## EXERCISE OBJECTIVE:
Only one stretch of the data is wanted: the line containing "Plumbers (121, 2440)", the line containing "[tooltip] (289, 39)", and every line between them, copied exactly.

## Stored data entries:
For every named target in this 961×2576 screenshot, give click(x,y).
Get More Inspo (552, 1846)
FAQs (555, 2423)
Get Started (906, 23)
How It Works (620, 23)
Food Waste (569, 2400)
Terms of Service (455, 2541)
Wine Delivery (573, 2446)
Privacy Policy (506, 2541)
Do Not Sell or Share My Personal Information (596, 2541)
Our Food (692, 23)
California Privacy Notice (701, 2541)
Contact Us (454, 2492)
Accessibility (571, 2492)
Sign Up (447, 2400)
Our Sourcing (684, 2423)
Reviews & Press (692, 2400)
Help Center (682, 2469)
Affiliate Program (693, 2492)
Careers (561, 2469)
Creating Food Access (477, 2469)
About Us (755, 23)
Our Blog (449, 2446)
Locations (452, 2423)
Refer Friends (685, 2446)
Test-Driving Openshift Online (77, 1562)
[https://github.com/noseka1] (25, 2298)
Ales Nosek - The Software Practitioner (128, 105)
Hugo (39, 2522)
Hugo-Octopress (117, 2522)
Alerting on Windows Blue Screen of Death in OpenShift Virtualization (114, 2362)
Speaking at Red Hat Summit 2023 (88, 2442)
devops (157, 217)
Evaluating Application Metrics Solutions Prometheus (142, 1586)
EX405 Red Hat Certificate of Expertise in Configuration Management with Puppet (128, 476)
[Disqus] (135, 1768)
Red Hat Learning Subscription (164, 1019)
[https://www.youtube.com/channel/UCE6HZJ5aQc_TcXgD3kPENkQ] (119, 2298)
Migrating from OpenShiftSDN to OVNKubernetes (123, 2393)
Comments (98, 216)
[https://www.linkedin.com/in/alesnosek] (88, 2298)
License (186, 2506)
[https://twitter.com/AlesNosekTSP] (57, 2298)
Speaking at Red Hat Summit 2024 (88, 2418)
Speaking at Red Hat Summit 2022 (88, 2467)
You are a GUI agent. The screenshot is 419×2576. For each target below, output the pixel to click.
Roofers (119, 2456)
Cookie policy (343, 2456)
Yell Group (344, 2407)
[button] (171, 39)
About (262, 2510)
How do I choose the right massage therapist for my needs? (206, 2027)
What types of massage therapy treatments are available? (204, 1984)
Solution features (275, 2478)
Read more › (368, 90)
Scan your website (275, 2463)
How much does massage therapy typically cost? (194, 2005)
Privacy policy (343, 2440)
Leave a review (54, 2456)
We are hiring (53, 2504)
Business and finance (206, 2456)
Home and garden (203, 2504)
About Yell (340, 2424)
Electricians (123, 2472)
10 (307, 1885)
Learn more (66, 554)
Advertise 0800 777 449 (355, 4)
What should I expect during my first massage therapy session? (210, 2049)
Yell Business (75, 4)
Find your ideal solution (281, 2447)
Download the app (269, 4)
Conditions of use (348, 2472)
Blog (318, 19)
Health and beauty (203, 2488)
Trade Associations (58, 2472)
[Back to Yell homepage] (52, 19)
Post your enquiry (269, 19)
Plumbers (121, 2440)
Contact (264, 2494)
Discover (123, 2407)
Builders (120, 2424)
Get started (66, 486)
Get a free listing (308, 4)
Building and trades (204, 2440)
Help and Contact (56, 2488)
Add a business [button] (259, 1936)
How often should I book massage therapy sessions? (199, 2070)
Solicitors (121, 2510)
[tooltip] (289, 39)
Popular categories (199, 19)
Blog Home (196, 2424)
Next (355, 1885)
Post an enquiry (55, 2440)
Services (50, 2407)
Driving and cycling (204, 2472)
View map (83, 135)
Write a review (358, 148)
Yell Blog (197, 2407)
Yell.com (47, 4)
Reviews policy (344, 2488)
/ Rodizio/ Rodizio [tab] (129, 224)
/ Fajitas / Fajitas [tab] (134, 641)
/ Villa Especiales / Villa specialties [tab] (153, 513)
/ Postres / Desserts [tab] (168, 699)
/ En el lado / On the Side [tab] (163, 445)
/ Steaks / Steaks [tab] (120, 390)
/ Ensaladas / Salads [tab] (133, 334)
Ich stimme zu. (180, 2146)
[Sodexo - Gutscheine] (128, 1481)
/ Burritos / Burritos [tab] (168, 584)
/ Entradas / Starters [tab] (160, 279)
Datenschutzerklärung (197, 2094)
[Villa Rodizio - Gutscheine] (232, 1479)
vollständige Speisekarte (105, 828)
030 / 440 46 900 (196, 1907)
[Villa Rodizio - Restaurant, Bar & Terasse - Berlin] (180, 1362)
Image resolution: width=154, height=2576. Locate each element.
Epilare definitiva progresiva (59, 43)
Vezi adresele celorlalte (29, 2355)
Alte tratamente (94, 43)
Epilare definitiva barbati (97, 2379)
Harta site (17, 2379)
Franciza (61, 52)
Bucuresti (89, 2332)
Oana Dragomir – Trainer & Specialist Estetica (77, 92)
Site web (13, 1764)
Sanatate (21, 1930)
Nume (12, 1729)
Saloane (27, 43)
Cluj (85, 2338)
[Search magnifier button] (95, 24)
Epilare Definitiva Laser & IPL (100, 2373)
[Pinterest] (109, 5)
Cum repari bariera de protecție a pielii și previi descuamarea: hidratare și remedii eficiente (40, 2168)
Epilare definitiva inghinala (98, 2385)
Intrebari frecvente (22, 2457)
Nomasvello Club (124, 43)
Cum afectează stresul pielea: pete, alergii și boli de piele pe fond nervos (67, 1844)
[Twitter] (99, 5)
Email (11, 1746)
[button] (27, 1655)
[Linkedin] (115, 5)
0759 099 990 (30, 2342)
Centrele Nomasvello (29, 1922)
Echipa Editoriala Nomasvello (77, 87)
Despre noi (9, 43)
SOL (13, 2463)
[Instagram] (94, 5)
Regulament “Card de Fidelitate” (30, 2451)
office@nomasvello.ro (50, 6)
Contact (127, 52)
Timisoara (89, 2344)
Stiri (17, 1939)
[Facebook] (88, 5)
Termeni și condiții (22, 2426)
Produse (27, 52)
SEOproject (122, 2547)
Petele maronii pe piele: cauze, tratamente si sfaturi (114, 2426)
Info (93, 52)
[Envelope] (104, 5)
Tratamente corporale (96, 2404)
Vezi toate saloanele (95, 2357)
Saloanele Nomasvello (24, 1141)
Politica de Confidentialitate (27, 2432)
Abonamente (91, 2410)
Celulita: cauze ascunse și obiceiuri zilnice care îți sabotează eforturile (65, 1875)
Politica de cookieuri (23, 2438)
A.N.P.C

## ANSWER SECTION:
Plumbers (121, 2440)
Contact (264, 2494)
Discover (123, 2407)
Builders (120, 2424)
Get started (66, 486)
Get a free listing (308, 4)
Building and trades (204, 2440)
Help and Contact (56, 2488)
Add a business [button] (259, 1936)
How often should I book massage therapy sessions? (199, 2070)
Solicitors (121, 2510)
[tooltip] (289, 39)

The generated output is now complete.